Goal of the exercise: Reproduce all of the material below verbatim, omitting the pictures.

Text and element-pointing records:
>>

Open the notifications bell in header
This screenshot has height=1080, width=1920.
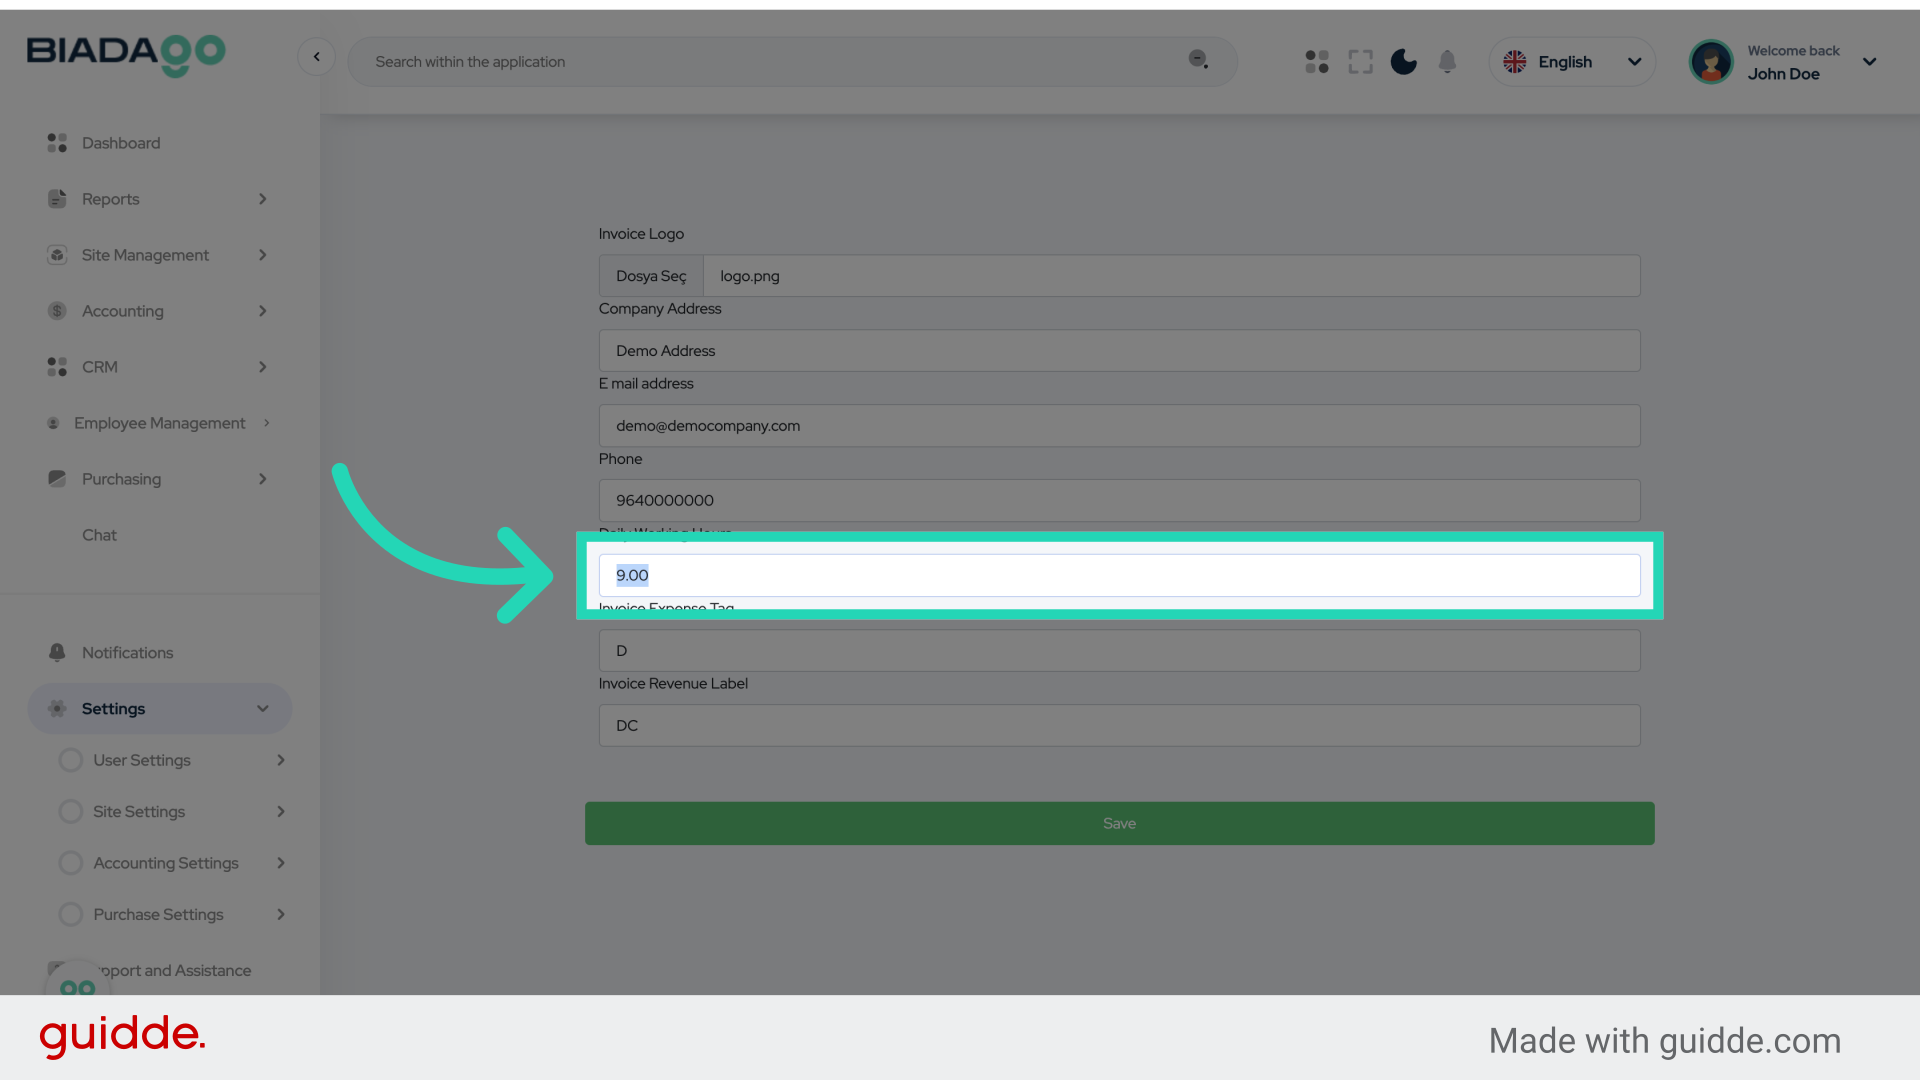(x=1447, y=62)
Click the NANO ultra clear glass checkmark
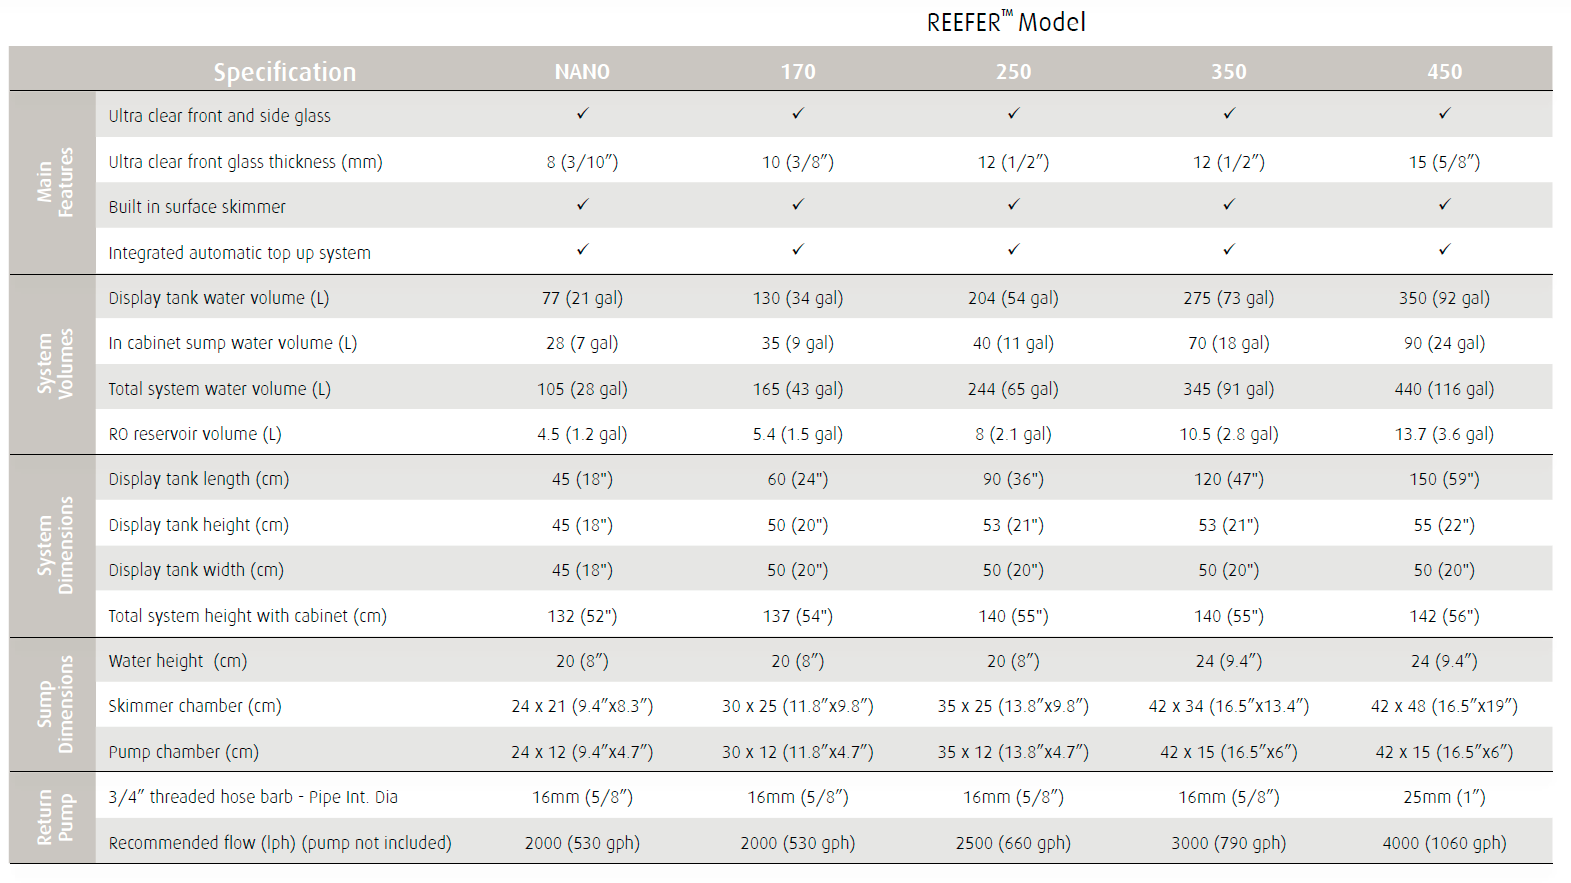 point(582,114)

<<

Exercise result:
Open the notifications bell in header
This screenshot has height=1080, width=1920.
(x=1447, y=62)
Click the NANO ultra clear glass checkmark
 point(582,114)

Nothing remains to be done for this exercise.